The parade started near Pier 39 at Fisherman’s Wharf, then headed up Columbus Avenue before snaking its way around Washington Square to end in front of Saints Peter and Paul Church. All along the route, jubilant spectators cheered some 90 floats, bands, drill teams, dignitaries, and other participants. Many flaunted pride for their Italian roots by wearing outfits featuring the red, white and green colors of their country’s flag. Attendees also waved mini-Italian flags and donned feather boas dyed in its hues.

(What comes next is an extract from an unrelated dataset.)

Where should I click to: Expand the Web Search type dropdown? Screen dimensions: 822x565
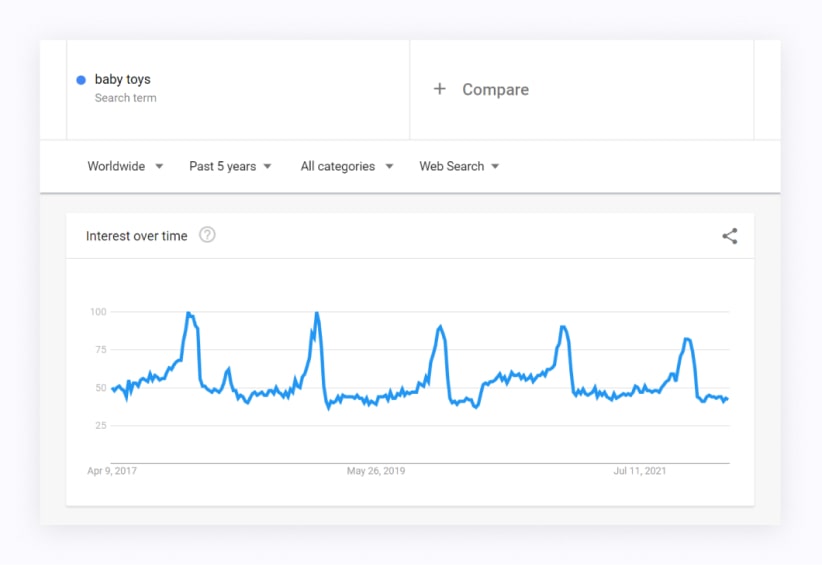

Last year marked the post-pandemic return of the parade to the streets of San Francisco. It was the first of the city’s major parades to do so since COVID hit, and the joy in the air was palpable. You could still feel that extra jolt of energy at this year’s event. Clearly, the freedom to celebrate in-person is still new enough that folks aren’t yet taking it for granted.

“I love North Beach and I come to the parade every year,” said Katy Jones, who lives in nearby Nob Hill and is a member of the charitable organization North Beach Citizens. “It’s fun to watch the floats and see so many people amalgamating in one place to support a cause. Honestly, it’s just nice to come back together.”

Many restaurants lining the route set up special reserved tables in front of their establishments where large groups took in the festivities while feasting with family and friends. Most tables were snatched up well ahead of the parade.

Kathy Cady, a former long-time North Beach resident, was among those who enjoyed the popular tradition at North Beach Restaurant. Now living in Kansas, she purposely timed her first visit back to her beloved old neighborhood to coincide with the parade.

“Coming back for this parade means everything when you move away,” she said. “If you really want to come back and connect with your neighborhood and your world, you come back for the Italian Heritage Parade.”

Spectator favorites included the large float carrying this year’s Queen Isabella, Filomina Torchy Prudente Reilly, and her court. They will reign as ambassadors of San Francisco’s Italian heritage until next fall and participate in a variety of civic events. With their precise footwork and harmonious sounds, Pittsburg High School’s Marching Show Band was another crowd pleaser. So were the graceful moves and traditional costumes of the Ricco Italian Dancers. The antics, over-the-top hats, and sequin-adorned costumes of Philadelphia’s Aqua String band also earned enthusiastic hoots from the crowd, as did the men and women from various military units marching in their snappy uniforms.


In addition to the parade, the day’s festivities included a number of special events happening around Washington Square. A row of slick red Ferraris lined the perimeter of the park’s grassy area. Across the street, Saints Peter and Paul offered live music, food, and fun for all ages as part of its 103rd annual Columbus Day Bazaar.